Questionamento sobre a concessão

Durante sua participação, Jorge levantou um questionamento sobre a possibilidade de encerramento ou revisão do vínculo com a empresa responsável pela concessão da ponte, diante dos problemas enfrentados pela população.

Ele relatou as dificuldades enfrentadas diariamente por moradores que precisam atravessar entre São Félix e Cachoeira, citando inclusive a situação de famílias e trabalhadores que necessitam utilizar a ligação entre os dois municípios durante a noite.

“É possível fazer um distrato para que a concessão de exploração da ponte seja feita por outra empresa e não por essa?”, questionou.

Em resposta, foi esclarecido durante a audiência que a empresa responsável não possui um contrato convencional de prestação de serviços, mas uma concessão.
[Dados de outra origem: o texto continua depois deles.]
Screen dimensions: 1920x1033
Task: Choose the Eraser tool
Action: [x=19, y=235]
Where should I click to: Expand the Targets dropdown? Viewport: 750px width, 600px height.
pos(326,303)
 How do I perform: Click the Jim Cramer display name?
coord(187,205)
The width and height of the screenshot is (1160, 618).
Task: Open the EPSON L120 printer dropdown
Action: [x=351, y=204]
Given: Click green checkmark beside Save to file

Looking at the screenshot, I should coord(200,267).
Dessa forma, segundo a explicação apresentada no debate, uma eventual retirada da concessionária dependeria de medidas jurídicas e administrativas específicas.
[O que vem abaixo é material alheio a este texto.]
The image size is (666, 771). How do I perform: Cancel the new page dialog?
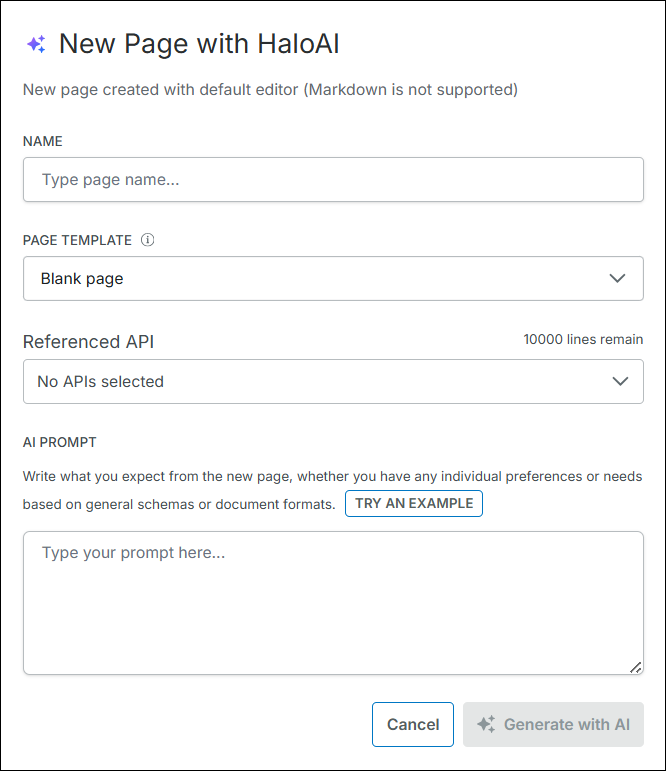click(413, 725)
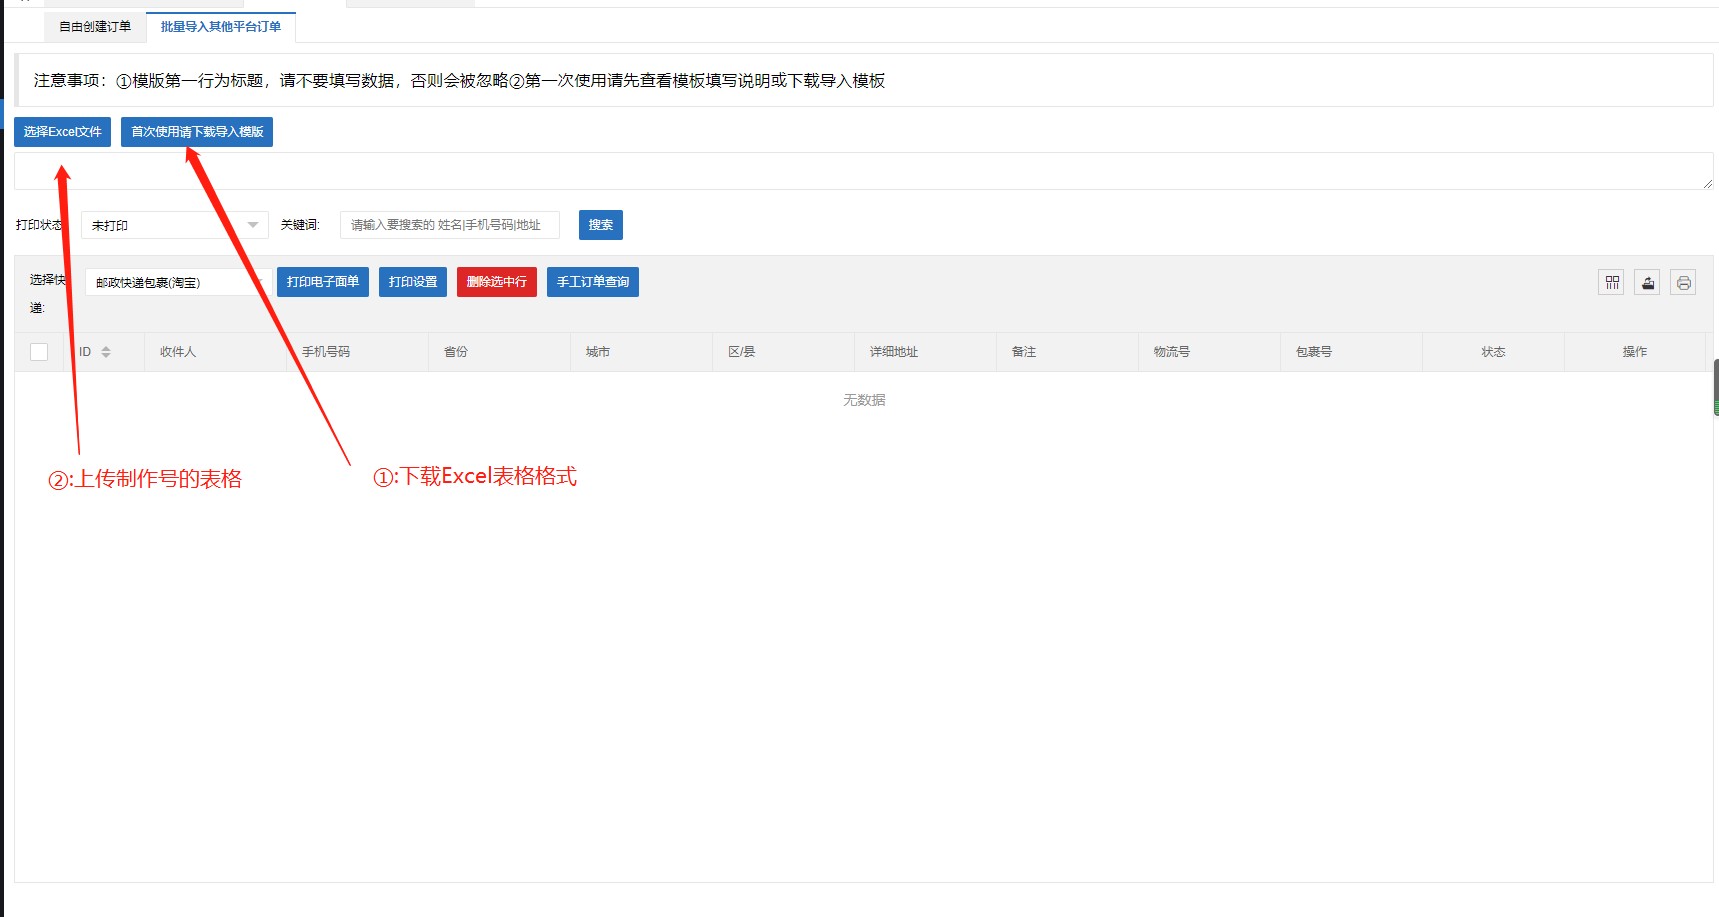
Task: Sort table by ID column arrows
Action: click(x=106, y=352)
A discussão apontou para a possibilidade de atuação do Ministério Público, inclusive com a avaliação de medidas destinadas a questionar a concessão e verificar se as obrigações previstas estão sendo cumpridas.
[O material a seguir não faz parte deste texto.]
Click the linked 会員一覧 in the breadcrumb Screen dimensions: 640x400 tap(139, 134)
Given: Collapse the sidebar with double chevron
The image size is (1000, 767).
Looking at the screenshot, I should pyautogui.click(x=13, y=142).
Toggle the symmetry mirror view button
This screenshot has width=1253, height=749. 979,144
Professor defende auditoria e investigação do cronograma

Outro ponto levantado durante a audiência foi a necessidade de uma auditoria para verificar as razões pelas quais os cronogramas relacionados às intervenções na ponte não vêm sendo cumpridos.

Jorge apoiou a manifestação dos estudantes pela realização de uma auditoria e destacou a importância de identificar responsabilidades e compreender por que os prazos estabelecidos não estão sendo respeitados.

A discussão também chamou atenção para a longa duração dos problemas envolvendo a Ponte Dom Pedro II. Durante a audiência, foi mencionado que a situação não seria recente e que os questionamentos relacionados à estrutura e à concessão vêm se arrastando há anos, atravessando diferentes períodos e empresas.

Para o professor Jorge, a mobilização precisa continuar e envolver as Câmaras Municipais de São Félix e Cachoeira, a UFRB, estudantes, moradores, representantes da sociedade civil e os órgãos responsáveis pela fiscalização.

A audiência pública reforçou, assim, a pressão por respostas concretas sobre o fechamento da Ponte Dom Pedro II, o cumprimento dos cronogramas de intervenção, as condições de funcionamento da ligação entre os municípios e a responsabilidade da concessionária diante dos transtornos provocados à população.

Ao final, a defesa apresentada foi pela continuidade do diálogo institucional e pela adoção de medidas que possam garantir uma solução definitiva para o problema, evitando que moradores, estudantes, trabalhadores e demais usuários continuem enfrentando dificuldades para se deslocar entre São Félix e Cachoeira. Informações do repórter Adriano Rivera, do Diário da Notícia.